Though WZON attracted a loyal audience, it was financially unsuccessful, leading King to lay off the station's airstaff in late 1987 and consider selling or closing WZON. After reconsidering this plan, on September 1, 1988, the station—still branded "Z-62" and by then focused on rock 'n' roll and blues—was transferred to Bangor Public Communications, headed by King, and began operating on a noncommercial basis. Under this model, WZON asked for contributions from its listeners, similar to public radio stations. King indicated that he had long planned to start a commercial-free rock 'n' roll station.

King sold the station to Dr. John Tozer in 1990, in a $185,750 deal. Tozer, a Bangor dentist, returned WZON to commercial operation that August with a talk and sports format, including CBS Radio Network newscasts and features. It was the first station in Bangor to carry Rush Limbaugh.

WZON remained unprofitable, and after two years Tozer sold the station to Nancy E. Boyd's NEB Communications. Danny C. Lennon, reported to be Boyd's husband, then began managing the station. WZON's financial problems continued, with employees' paychecks bouncing and NEB falling behind on payments to both Tozer and King (who still owned the station's studios), and within months the station was forced into bankruptcy. Lennon had previously been convicted of mail fraud in Connecticut in 1990. In March 1993, a bankruptcy court judge approved a sale of the station back to King, again through the Zone Corporation.

In August 1993, Stephen King began to shift WZON to an all-sports format as "The Sports Zone"; the last non-sports shows, including Limbaugh and Larry King, were dropped in January 1994. Some of WZON's talk programs, including Limbaugh and local morning show Leo and Paul, moved to FM station WSNV, which eventually became WVOM. WZON again dropped its affiliation with NBC Radio in 1999, switching to ABC News Radio.

Stephen King expanded his Bangor-area radio holdings in 1995, when he purchased WKIT-FM and WNSW (the former WGUY) in Brewer from H & L Broadcasting. After WNSW shut down on October 24, 1995, Boston Bruins hockey joined the WZON lineup. In 2001, the Kings purchased WDME-FM in Dover-Foxcroft from Mid-Maine Media; that station began simulcasting WZON by March 2009, and changed its call sign to WZON-FM that August.

WZON-FM broke away from the simulcast of WZON (AM) to launch a progressive talk format, "The Pulse", on January 4, 2010. The AM station also began carrying the progressive talk lineup on November 1, 2010, replacing ESPN Radio programming. WZON retained its local sports broadcasts including Boston Celtics basketball. The morning show hosts were also retained, hosting an afternoon show on the AM side only, but were let go in May 2012 due to the station "losing too much money".

Initially, "The Pulse" carried CNN Radio newscasts; after CNN stopped providing radio newscasts on March 31, 2012, WZON switched to NBC News Radio, returning NBC-branded newscasts to the station for the first time in 13 years. WZON-FM dropped the progressive talk format in November 2012 (becoming WZLO), with the format continuing on the AM station. Outside of drive time, WZON's progressive talk format largely relied on nationally syndicated programs, including Thom Hartmann, Bill Press, Leslie Marshall, Marilu Henner, Clark Howard and Overnight America with Jon Grayson. After NBC News Radio shut down, WZON returned to its roots as an affiliate of the CBS Radio Network.

#### INPUT DATA
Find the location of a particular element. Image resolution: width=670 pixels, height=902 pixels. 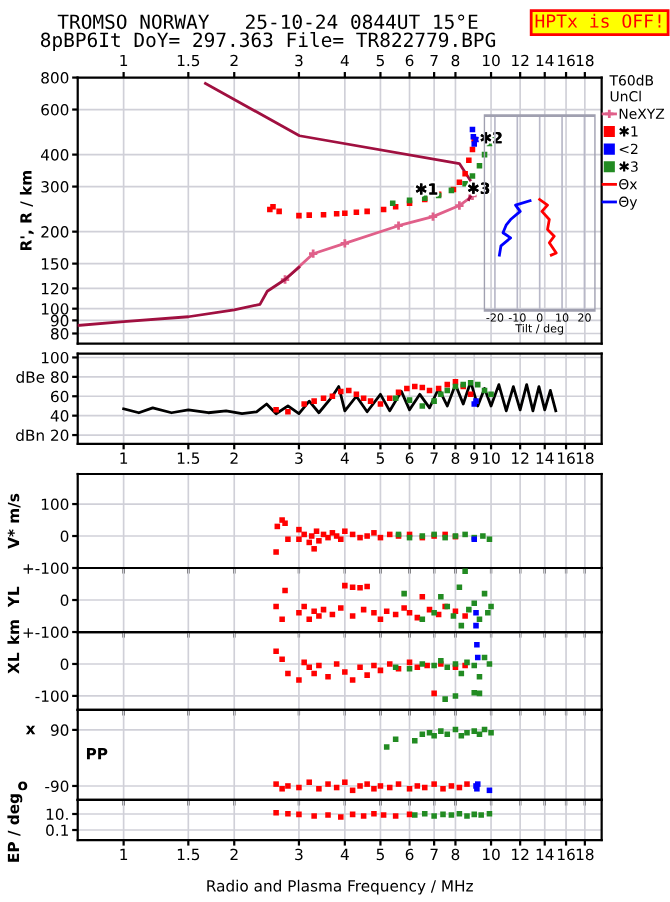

--

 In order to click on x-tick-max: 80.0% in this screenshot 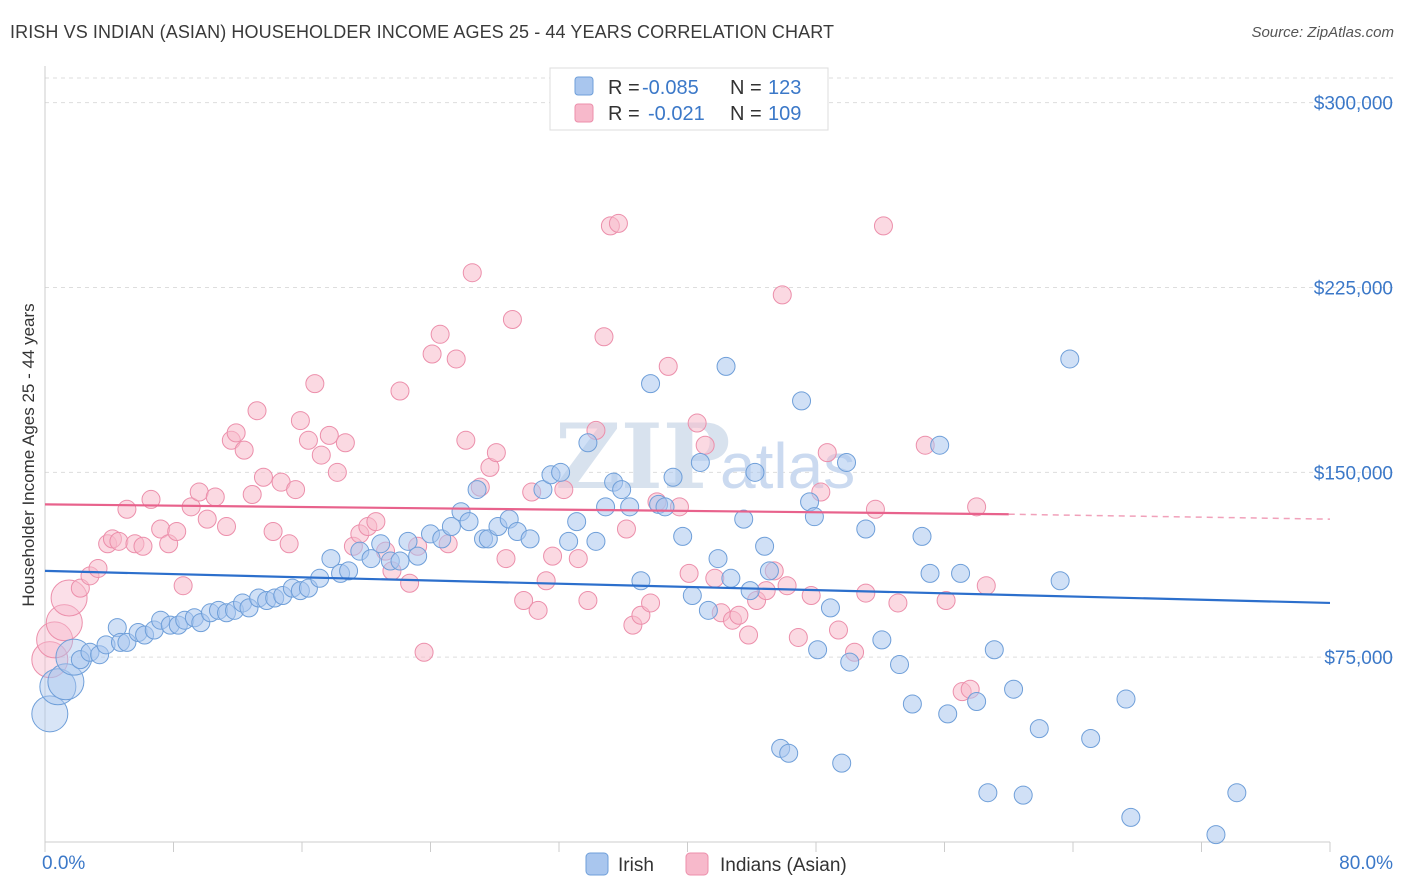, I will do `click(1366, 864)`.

#### TASK INSTRUCTIONS
List the nationally syndicated programs that the WZON radio history above names as part of the station's progressive talk format outside of drive time.

#### OUTPUT OF THE TASK
Thom Hartmann, Bill Press, Leslie Marshall, Marilu Henner, Clark Howard, Overnight America with Jon Grayson